To reduce the potential for oxidation having negative effects on the smell of your supplement and – more importantly – reducing its therapeutic benefits, Australian quality guidelines require manufacturers to set limits for the maximum permissible levels of key oxidation markers in fish oil supplements.
In fact, some manufacturers hold their products to even higher standards than those required by the Australian guidelines, for example VivoMega™ TG90, a highly concentrated, premium quality fish oil. High levels of purity are obtained by concentrating the fish oil used in VivoMega™ TG90 until at least 90 per cent of it is comprised of triglycerides, and a far lower proportion is comprised of the other compounds found in non-concentrated oils. This creates a raw material with a more uniform chemical structure, ultimately resulting in a supplement that stays fresher and tastes better.

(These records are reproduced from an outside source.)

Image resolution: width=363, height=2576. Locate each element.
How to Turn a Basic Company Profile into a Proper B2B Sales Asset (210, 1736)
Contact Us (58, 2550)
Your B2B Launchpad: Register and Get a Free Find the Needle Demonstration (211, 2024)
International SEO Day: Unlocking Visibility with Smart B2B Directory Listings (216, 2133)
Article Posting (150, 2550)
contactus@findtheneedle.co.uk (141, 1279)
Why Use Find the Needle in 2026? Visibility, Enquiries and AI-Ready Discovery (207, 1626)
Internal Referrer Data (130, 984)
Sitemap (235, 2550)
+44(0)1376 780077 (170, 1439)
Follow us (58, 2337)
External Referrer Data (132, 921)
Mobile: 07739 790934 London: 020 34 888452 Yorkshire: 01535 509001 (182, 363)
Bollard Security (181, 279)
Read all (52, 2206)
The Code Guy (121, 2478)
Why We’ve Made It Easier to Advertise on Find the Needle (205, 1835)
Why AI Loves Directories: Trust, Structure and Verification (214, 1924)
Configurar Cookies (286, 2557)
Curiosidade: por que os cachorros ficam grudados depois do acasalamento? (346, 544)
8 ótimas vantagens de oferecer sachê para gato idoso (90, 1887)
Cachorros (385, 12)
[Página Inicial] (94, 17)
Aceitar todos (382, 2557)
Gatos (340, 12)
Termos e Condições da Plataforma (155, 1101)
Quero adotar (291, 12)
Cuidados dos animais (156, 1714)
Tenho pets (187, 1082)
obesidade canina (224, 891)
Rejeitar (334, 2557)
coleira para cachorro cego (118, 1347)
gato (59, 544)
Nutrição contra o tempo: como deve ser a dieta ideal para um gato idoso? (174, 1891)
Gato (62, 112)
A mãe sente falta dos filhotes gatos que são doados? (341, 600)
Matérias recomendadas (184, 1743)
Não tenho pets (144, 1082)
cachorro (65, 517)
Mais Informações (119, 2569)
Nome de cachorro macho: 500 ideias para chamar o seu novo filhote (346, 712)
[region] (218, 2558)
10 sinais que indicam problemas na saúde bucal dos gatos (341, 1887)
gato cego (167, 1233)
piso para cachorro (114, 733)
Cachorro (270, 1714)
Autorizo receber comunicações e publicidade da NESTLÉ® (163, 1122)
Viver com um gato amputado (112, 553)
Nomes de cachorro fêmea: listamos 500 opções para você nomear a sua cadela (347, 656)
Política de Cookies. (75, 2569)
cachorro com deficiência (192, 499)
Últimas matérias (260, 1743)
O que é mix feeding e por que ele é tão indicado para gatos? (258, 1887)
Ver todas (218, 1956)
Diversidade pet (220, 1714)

Oxidation can be further reduced by the inclusion of a natural antioxidant in the fish oil supplement. The naturally occurring carotenoid astaxanthin is a good choice, as it demonstrates highly potent antioxidant activity, estimated as being approximately more than 100 times more active in the body than those of vitamin E.
But what about mercury?
By now you’re probably aware that although fish are a wonderful source of omega-3 fatty acids, the heavily polluted state of the world’s oceans means that some species (especially those at the top of the food chain, like sharks, marlin and swordfish) are also a source of mercury and other heavy metals, along with industrial pollutants such as dioxins, furans and polychlorinated biphenyls (PCBs).
The good news is that while you can never know the levels of mercury and other contaminants that are present in the fish in your diet, Australian fish oil supplements are required to be thoroughly tested to ensure that they don’t add to the toxic load on your body.
Again, some manufacturers set even more stringent purity standards than those stipulated by Australian health authorities. For example, the maximum permissible levels of heavy metals and other contaminants under the Australian quality guidelines are significantly higher when compared to those used in the manufacture of VivoMega™ TG90.
VivoMega™ TG90 is produced from fish species such as anchovies, sardines and chub mackerel. These small fish are lower down the food chain than larger, more predatory species such as sharks and marlin, and therefore accumulate lower levels of pollutants in their oil and flesh prior to being harvested. In addition, their short life cycles and the low levels of demand for them for culinary consumption make them a sustainable source of fish oil for use in supplements.